Try it
Please produce an exact transcription of the lines from the one containing "The image size" through the last line of the entries, leaving out every picture.

Records for processing

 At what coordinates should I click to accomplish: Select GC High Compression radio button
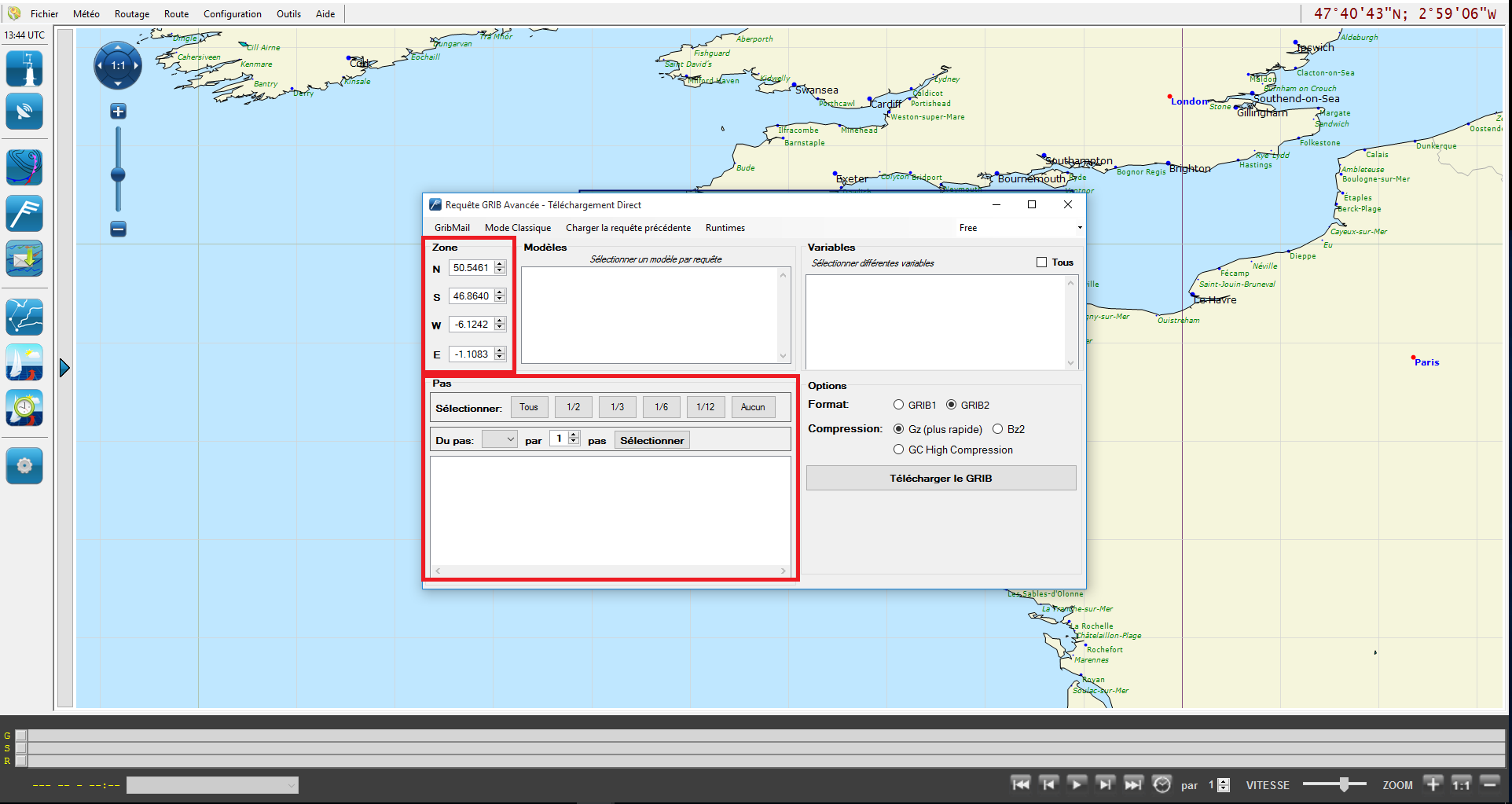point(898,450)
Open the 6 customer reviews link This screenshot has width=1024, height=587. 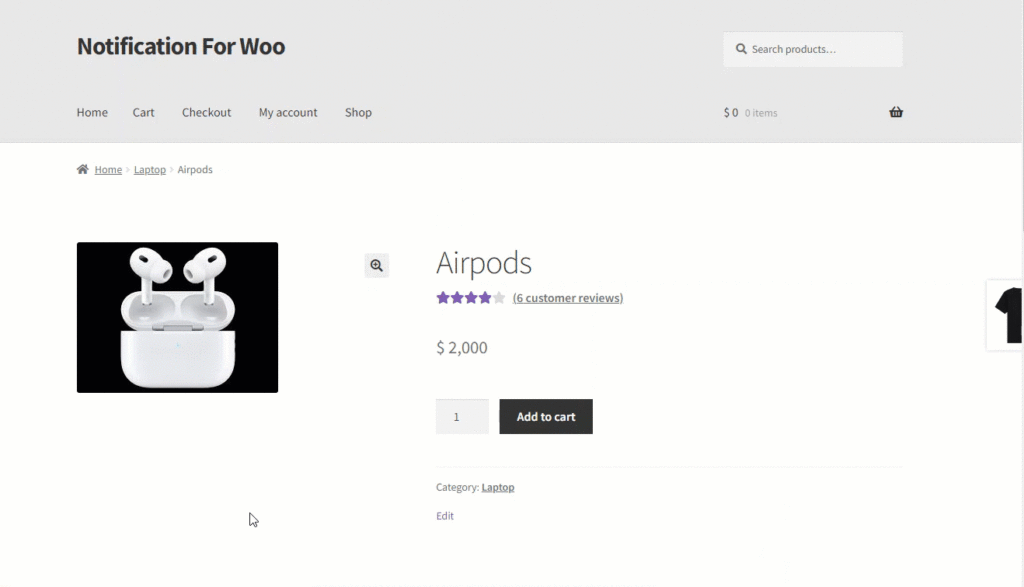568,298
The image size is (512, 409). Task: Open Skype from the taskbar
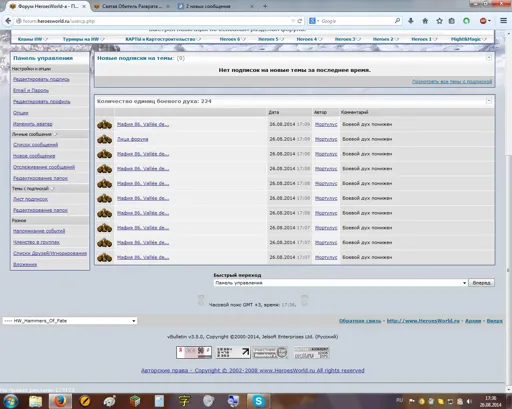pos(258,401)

Answer to the exercise
The image size is (512, 409). Task: Open Skype from the taskbar
pos(258,401)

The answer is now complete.